Истоки тоталитаризма
Шрифт:
В то время никто не предвидел, что истинной жертвой этой иронии в большей мере станет сама элита, чем буржуазия. Авангард не ведал, что ломится в открытые двери, думая биться головой о стены, что единодушный успех разоблачит его притязания быть революционным меньшинством и докажет, что он силился выразить новый массовый дух или дух времени. В этом отношении особенно существенно восприятие в предгитлеровской Германии «Dreigroshenoреr» Брехта. Пьеса изображала гангстеров как респектабельных бизнесменов и респектабельных бизнесменов как гангстеров. Эта ирония пропадала, когда почтенный бизнесмен в зале воспринимал все как глубокое проникновение в установившиеся нравы и обычаи, а толпа приветствовала как артистическое одобрение гангстеризма. Припев одного из зонгов пьесы «Erst kommt das Fressen, dann kommt die Moral» [ «сперва жратва, мораль потом»] поистине каждый встречал бешеными аплодисментами, хотя по различным причинам. Толпа рукоплескала потому, что поняла это изречение буквально; буржуазия потому, что так долго дурачила себя собственным лицемерием, что успела устать от напряжения и нашла глубокую мудрость в словесном выражении пошлости, которой жила; элита потому, что находила срывание покровов лицемерия превосходной и чудесной забавой. Воздействие пьесы было как раз противоположно тому, чего искал Брехт. Буржуазию уже нельзя было шокировать ничем. Она приветствовала обнародование своей скрытой философии, сама популярность которой доказывала, что буржуа всегда были правы, так что единственным политическим результатом брехтовской «революции» оказалось подстрекательство каждого сбросить обременительную маску лицемерия и открыто принять жизненные нормы толпы.

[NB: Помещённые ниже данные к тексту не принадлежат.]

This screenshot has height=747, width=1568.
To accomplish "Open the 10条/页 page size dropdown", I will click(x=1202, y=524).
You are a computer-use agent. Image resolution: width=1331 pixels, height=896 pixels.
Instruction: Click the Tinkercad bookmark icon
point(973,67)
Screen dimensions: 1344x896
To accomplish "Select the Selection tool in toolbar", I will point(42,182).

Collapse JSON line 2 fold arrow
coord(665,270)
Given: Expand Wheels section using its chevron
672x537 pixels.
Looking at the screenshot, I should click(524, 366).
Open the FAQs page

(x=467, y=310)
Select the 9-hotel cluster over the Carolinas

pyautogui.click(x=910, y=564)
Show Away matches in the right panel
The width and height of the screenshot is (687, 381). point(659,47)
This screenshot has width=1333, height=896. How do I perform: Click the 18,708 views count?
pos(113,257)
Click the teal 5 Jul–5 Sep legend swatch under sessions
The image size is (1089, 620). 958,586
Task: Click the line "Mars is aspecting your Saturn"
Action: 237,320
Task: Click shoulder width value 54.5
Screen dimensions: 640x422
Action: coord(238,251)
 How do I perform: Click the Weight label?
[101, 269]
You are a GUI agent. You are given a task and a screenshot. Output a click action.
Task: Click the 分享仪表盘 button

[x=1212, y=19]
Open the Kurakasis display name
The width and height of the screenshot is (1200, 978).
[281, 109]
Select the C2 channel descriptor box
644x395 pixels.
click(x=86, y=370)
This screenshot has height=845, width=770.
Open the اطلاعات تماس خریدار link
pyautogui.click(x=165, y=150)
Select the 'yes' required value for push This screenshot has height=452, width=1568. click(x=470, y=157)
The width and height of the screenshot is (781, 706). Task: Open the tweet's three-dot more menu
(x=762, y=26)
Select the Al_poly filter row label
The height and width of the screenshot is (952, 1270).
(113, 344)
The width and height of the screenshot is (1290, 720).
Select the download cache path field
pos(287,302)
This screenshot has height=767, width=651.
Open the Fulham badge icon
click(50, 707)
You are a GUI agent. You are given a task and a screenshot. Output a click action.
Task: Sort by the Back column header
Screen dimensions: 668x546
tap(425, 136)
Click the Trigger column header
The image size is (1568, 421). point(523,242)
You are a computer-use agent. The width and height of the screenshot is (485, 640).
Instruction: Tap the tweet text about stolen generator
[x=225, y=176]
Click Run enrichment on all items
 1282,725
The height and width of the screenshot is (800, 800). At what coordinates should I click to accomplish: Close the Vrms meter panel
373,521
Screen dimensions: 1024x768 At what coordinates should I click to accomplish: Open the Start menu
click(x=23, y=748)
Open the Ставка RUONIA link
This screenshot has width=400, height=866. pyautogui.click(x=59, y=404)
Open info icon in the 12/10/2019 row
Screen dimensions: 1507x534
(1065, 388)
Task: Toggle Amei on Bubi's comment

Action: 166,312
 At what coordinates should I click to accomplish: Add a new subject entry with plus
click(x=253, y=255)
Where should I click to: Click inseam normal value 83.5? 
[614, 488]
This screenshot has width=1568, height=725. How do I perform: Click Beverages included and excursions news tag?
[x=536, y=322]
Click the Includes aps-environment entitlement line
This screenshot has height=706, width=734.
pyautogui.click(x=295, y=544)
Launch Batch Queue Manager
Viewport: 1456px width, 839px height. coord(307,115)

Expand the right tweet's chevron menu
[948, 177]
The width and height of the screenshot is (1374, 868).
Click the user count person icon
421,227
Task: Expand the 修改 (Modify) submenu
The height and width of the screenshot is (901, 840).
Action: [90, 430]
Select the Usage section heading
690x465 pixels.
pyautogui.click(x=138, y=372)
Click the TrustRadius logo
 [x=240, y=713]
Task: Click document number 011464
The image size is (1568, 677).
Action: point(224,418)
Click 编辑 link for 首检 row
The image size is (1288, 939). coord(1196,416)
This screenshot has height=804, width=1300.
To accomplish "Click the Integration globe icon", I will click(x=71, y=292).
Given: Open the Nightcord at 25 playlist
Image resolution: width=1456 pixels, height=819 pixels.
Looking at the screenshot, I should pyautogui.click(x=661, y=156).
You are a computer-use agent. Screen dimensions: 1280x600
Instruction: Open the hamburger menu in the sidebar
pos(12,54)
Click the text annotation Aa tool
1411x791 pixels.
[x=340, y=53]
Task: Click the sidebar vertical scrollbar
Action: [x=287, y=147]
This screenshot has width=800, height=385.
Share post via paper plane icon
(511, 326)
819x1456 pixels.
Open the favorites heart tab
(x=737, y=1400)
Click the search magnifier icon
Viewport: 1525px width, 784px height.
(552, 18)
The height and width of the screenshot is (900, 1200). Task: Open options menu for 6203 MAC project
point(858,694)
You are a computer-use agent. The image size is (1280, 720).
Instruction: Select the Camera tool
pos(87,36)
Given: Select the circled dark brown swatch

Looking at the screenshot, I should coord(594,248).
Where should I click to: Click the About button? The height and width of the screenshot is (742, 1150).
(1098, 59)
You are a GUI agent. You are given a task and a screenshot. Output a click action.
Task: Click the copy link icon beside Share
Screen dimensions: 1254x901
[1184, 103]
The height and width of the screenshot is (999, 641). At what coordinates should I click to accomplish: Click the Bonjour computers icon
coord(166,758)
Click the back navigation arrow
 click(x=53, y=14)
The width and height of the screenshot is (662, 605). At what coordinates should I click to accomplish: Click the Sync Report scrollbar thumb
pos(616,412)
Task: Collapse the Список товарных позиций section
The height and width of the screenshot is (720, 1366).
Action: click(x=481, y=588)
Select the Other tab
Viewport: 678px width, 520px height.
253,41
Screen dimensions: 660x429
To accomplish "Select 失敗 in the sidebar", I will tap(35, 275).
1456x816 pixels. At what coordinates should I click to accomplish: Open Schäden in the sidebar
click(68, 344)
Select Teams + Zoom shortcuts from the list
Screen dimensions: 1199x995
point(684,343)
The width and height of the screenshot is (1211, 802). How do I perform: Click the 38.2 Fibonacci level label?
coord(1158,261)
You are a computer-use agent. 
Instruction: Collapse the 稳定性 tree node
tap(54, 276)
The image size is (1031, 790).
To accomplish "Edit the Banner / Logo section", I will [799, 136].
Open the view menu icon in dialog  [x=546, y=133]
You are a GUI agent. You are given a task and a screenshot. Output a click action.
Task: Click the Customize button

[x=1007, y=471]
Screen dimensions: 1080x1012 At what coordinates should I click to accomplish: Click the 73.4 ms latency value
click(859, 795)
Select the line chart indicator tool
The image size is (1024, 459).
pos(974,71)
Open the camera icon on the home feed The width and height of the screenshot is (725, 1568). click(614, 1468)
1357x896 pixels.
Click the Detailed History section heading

Во Франции сходную по двусмысленности реакцию вызвал почти десятью годами позже опус Селина «Bagatelles pour un Massacre», где он предложил
С привлекательностью, которую в элите возбуждало отсутствие лицемерия у толпы и самозабвенное «бескорыстие» масс, был тесно связан равно неодолимый соблазн, скрытый в призрачной цели тоталитарных движений, ликвидировать разделение между частной и общественной жизнью и восстановить таинственную, мистико-иррациональную цельность человека. С тех пор как Бальзак обнажил частную жизнь важнейших фигур французского общества и постановка «Столпов общества» Ибсена завоевала европейский театр, тема двойной морали была одной из главных тем трагедий, комедий и романов. Двойная мораль, практикуемая буржуазией, стала отличительным знаком того esprit de serieux, который всегда напыщен и никогда искренен. Указанное разделение частной и публичной или общественной жизни не имело ничего общего с оправданным разделением между личной и общественной сферами, но было скорее психологическим отражением борьбы между bourgeois и citoyen в XIX в., между человеком, который оценивал и использовал все социальные институты по мерке своих частных интересов, и ответственным гражданином, кого занимают общественные дела как дела всех касающиеся. В этой связи либеральная политическая философия, согласно которой простая сумма отдельных индивидуальных интересов складывается в чудо общего блага, казалась только рациональным оправданием той беззаботности, с какой в реальной жизни подавлялись частные интересы безотносительно к общему благу.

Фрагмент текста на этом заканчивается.